Biomimetic targeting magnetite hollow nanostructures based on pH-responsive benzoic-imine bonds for antitumor activity

In this study, versatile homotypic-targeting and PEGylated magnetite hollow nanostructures (MHNs) that are pH-responsive used as doxorubicin (DOX) nanocarriers are demonstrated. Cancer cell membrane (CM) and polyethylene glycol (PEG) functionalization through benzoic imine bonds endows DOX-conjugated nanocarriers with enhanced tumor accumulation and penetration, biomimetic-targeting specificity, as well as on-demand drug release, which improves their antitumor efficacy. The characteristic diffraction peaks of magnetite nanocarriers at 35° indexed as (311) plane of magnetite can be observed. Hierarchical mesoporous nanostructures with specific pore size distributions of approximately 99.9, 97.2, and 95.6%, were developed.

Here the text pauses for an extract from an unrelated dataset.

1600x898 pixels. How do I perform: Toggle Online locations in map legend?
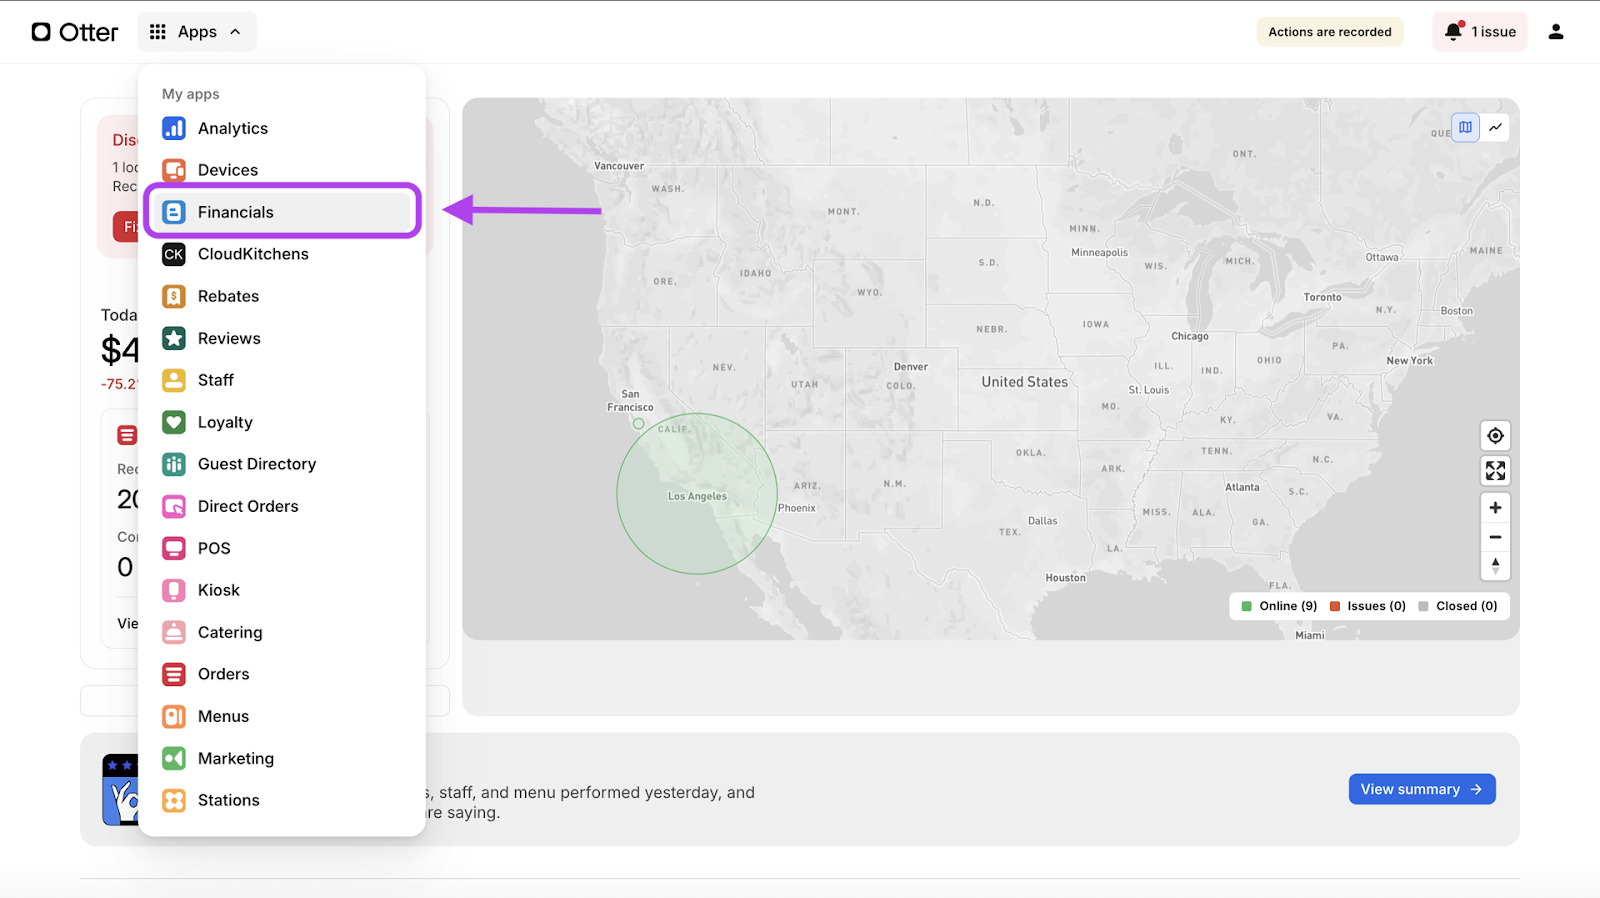click(1279, 606)
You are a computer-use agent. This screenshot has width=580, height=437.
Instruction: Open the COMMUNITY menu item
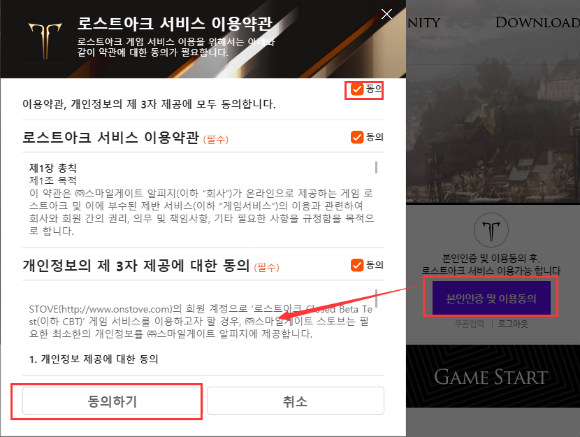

In vitro studies revealed that drug-free nanostructures exhibited excellent biocompatibility with more than 95% cell viability. In contrast, drug-conjugated nanostructures demonstrated high therapeutic effect, pH-responsive drug release, and enhanced intracellular uptake in HepG2 cells. In vivostudies showed that the MHNC–DOX–PEG/CM formulations displayed the best antitumor efficacy, with the lowest tumor volume and weight. Furthermore, significantly large apoptotic and necrotic areas were identified in the tumor tissues from the DOX-conjugated groups, but no noticeable inflammation or hemorrhage was observed in the main organs. Therefore, these results suggest that the formulated nanostructures have great potential for cancer therapies.